Taylor mengusap wajah. Ia bersandar di kursi meja makan dengan kepala yang pening. Jadi, karena hatinya terus menerus gelisah, akhirnya ia kembali naik ke atas—ke kamarnya sendiri—dan menarik laci di sisi kasur. Ia membuka alkitab dan membaca firman Tuhan tentang kekuatan dan kesabaran.

Yesaya 40:31 :
"Tetapi orang-orang yang menanti-nantikan Tuhan mendapat kekuatan baru: mereka seumpama rajawali yang naik terbang dengan kekuatan sayapnya; mereka berlari dan tidak menjadi lesu, mereka berjalan dan tidak menjadi lelah.”

Taylor mengusap matanya yang berkaca-kaca. Ia terus membuka-buka lembaran lain tentang ayat yang mampu menenangkan hatinya. Ia marah sekali pada Miller. Ketika ada seseorang di luar sana—Taylor sendiri—yang amat sangat ingin menjaga Emma dengan sepenuh hati, jiwa sedarah dagingnya sendiri yang tega menghancurkannya.

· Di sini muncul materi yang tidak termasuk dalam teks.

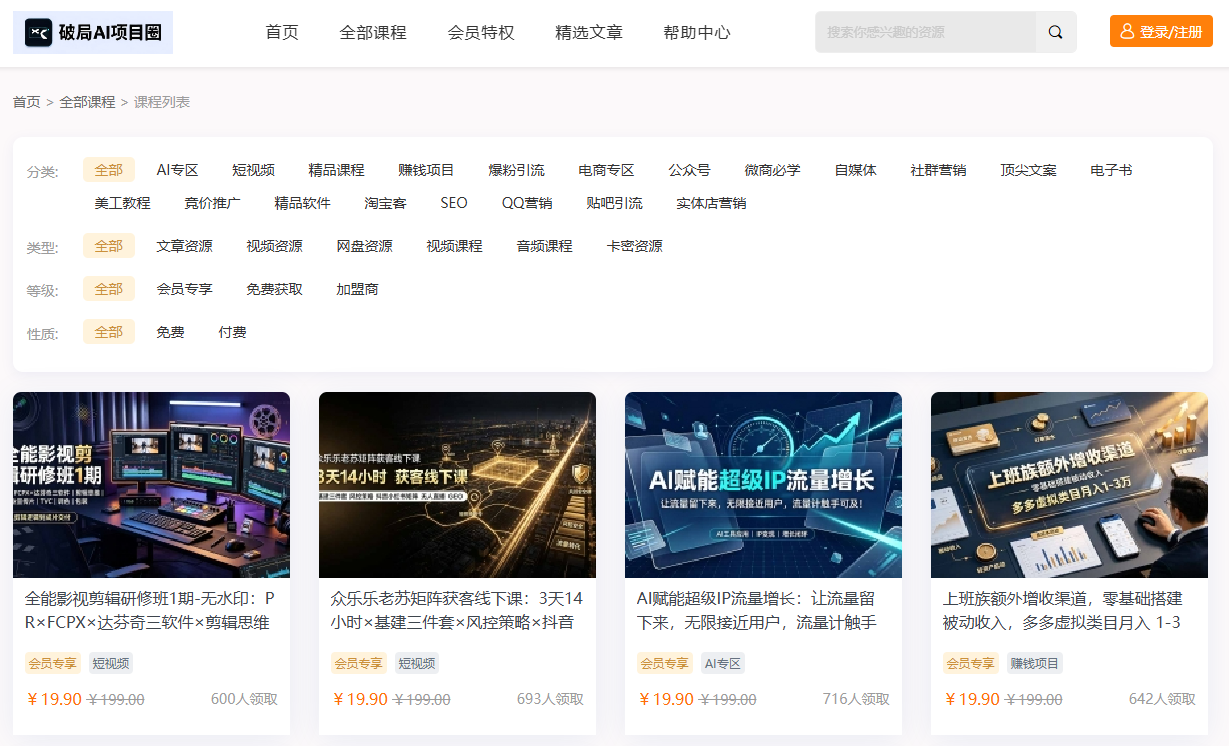The width and height of the screenshot is (1229, 746).
Task: Select the 电商专区 category filter
Action: 606,170
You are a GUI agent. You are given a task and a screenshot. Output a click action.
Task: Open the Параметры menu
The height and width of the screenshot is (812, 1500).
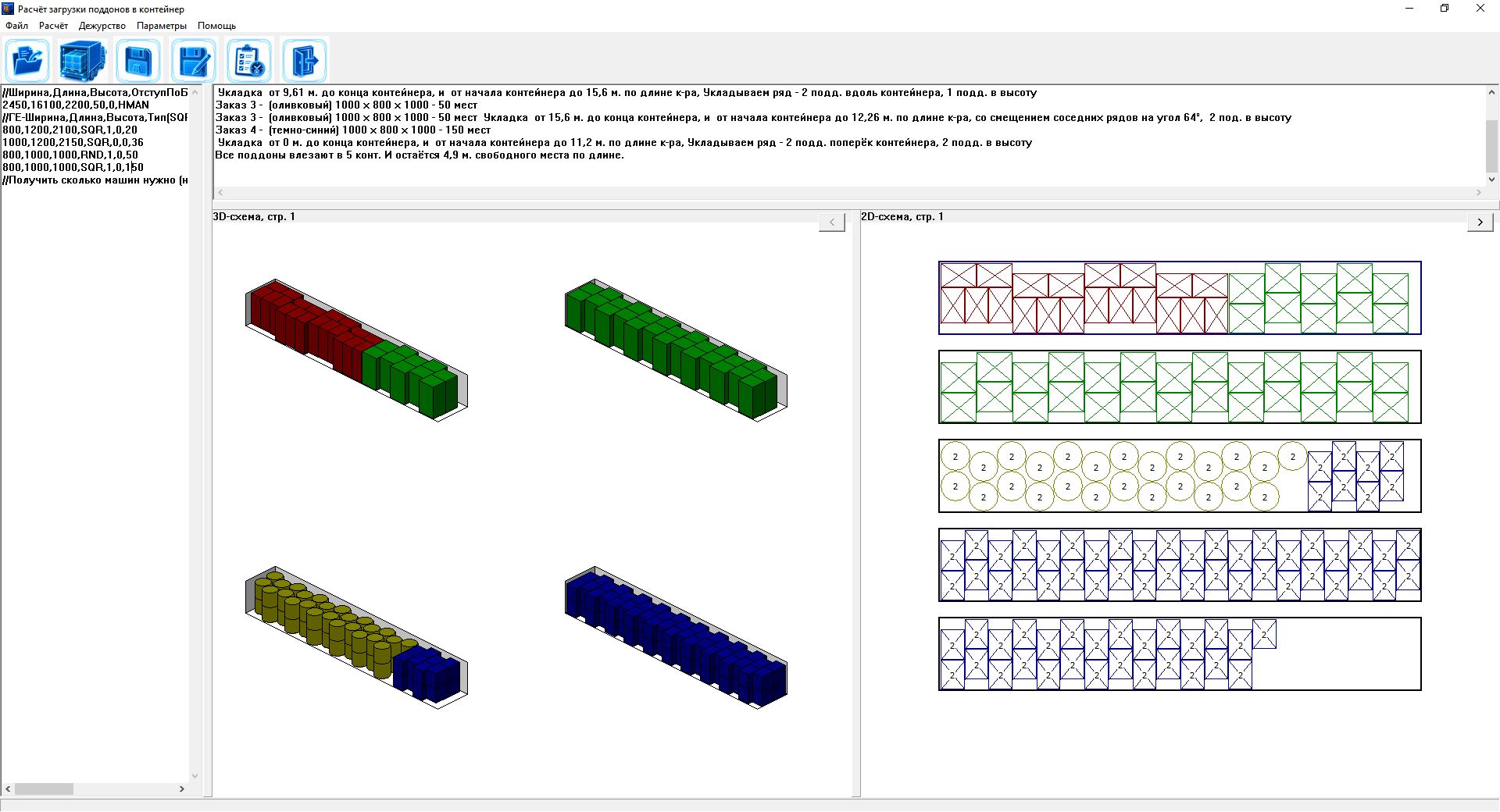click(x=162, y=26)
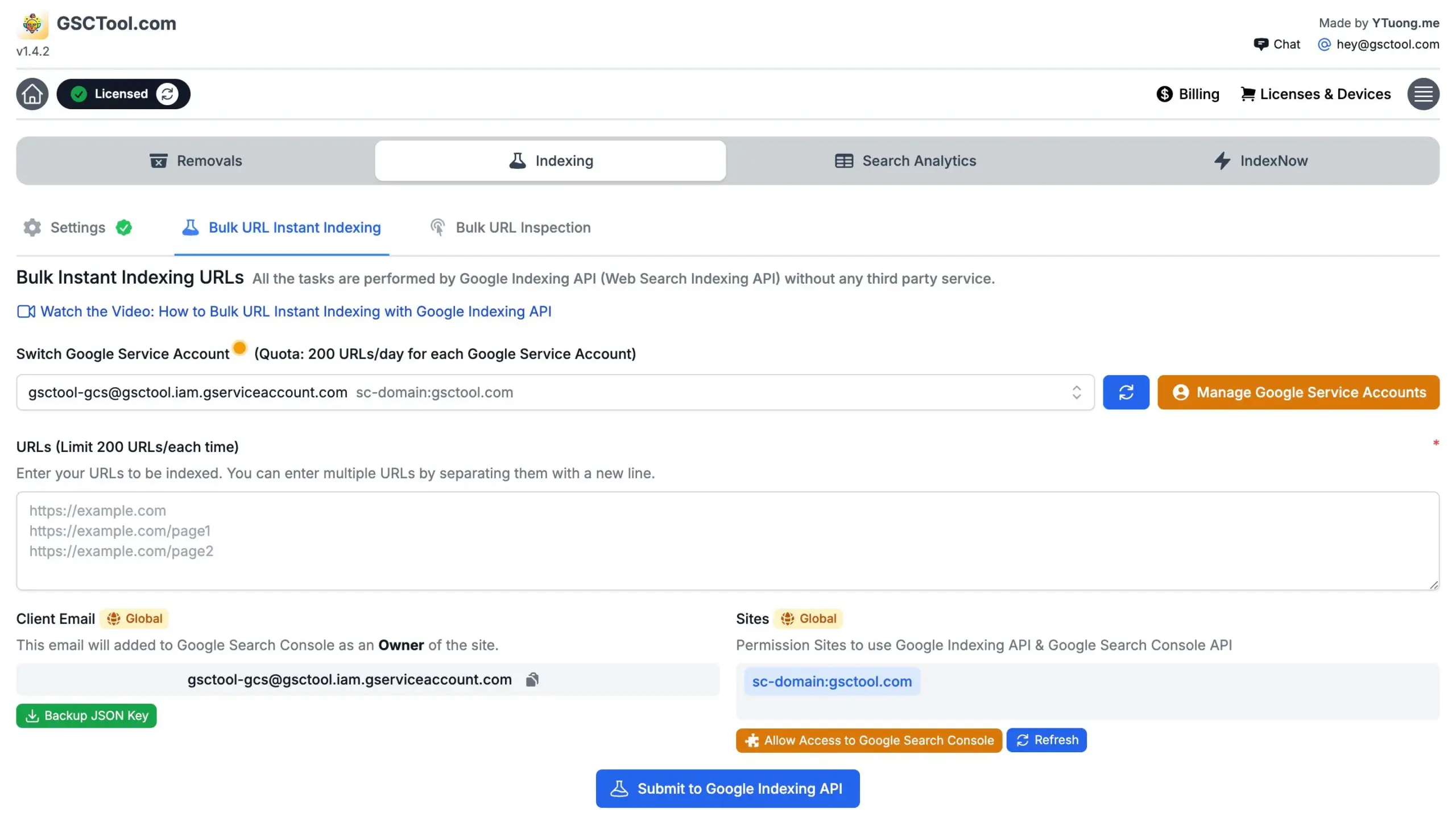Click Manage Google Service Accounts button
The width and height of the screenshot is (1456, 821).
tap(1298, 392)
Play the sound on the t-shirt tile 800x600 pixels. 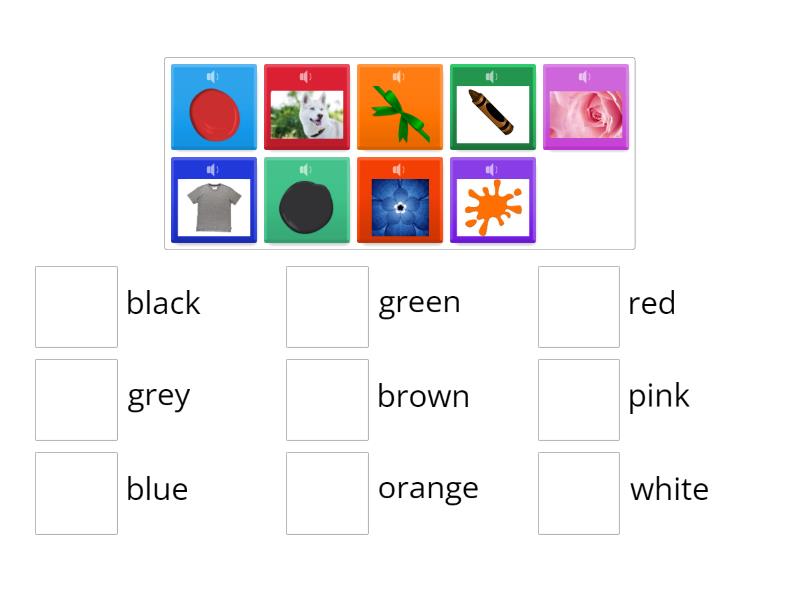point(213,167)
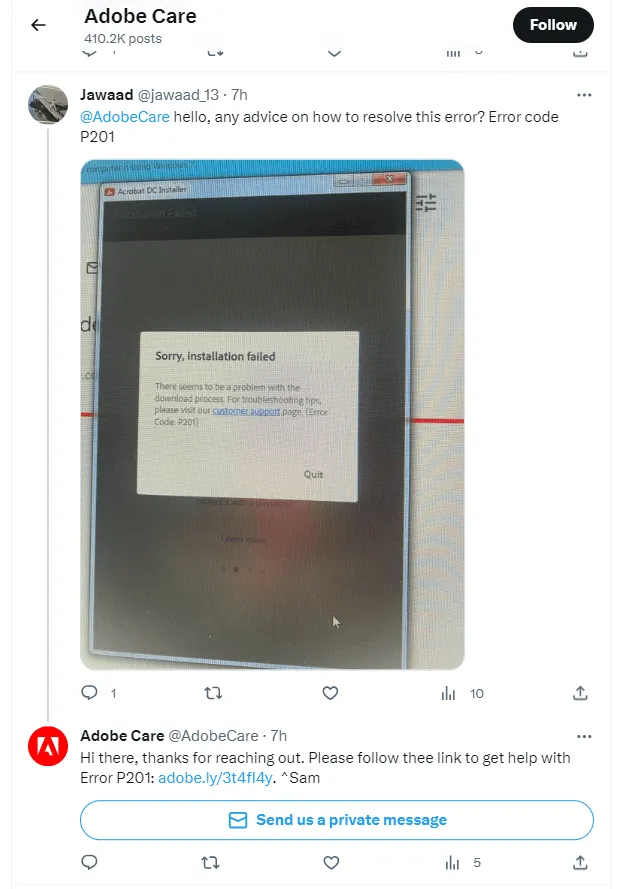Repost Jawaad's error post

pyautogui.click(x=213, y=693)
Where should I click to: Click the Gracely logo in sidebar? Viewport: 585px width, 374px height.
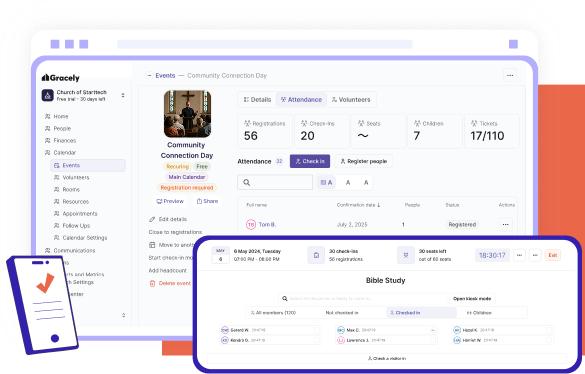pos(60,78)
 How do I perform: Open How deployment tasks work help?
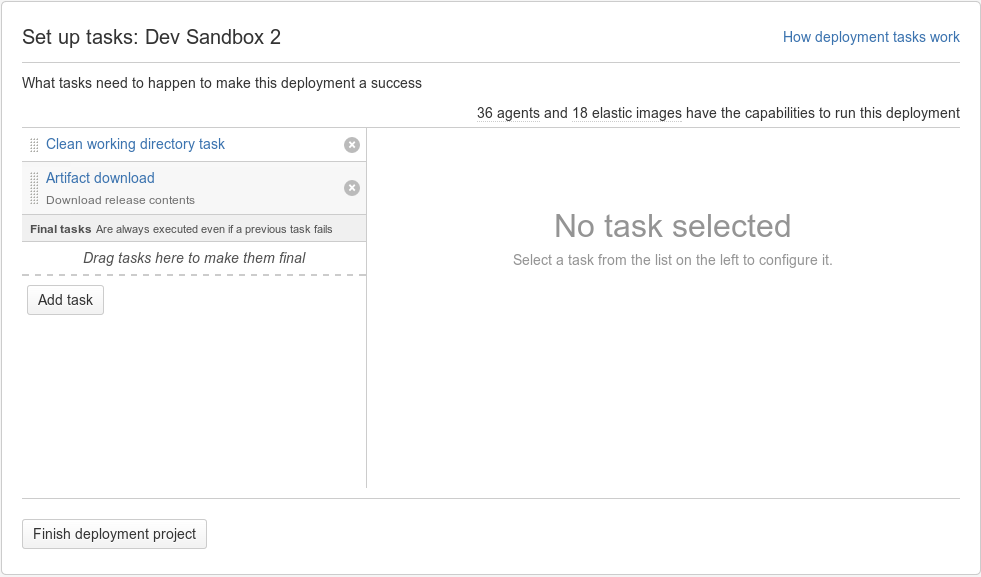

Jadi, setelah Taylor mencoba untuk menonton film di Netflix di kamarnya, lalu kembali melukis untuk meminimalisir pikiran, dan memesan pizza kesukaan, hormon dopaminnya seakan tetap tertahan di dalam. Jadi, dengan kekuatan akan harapan, ia memberanikan diri mengirim pesan pada Albert.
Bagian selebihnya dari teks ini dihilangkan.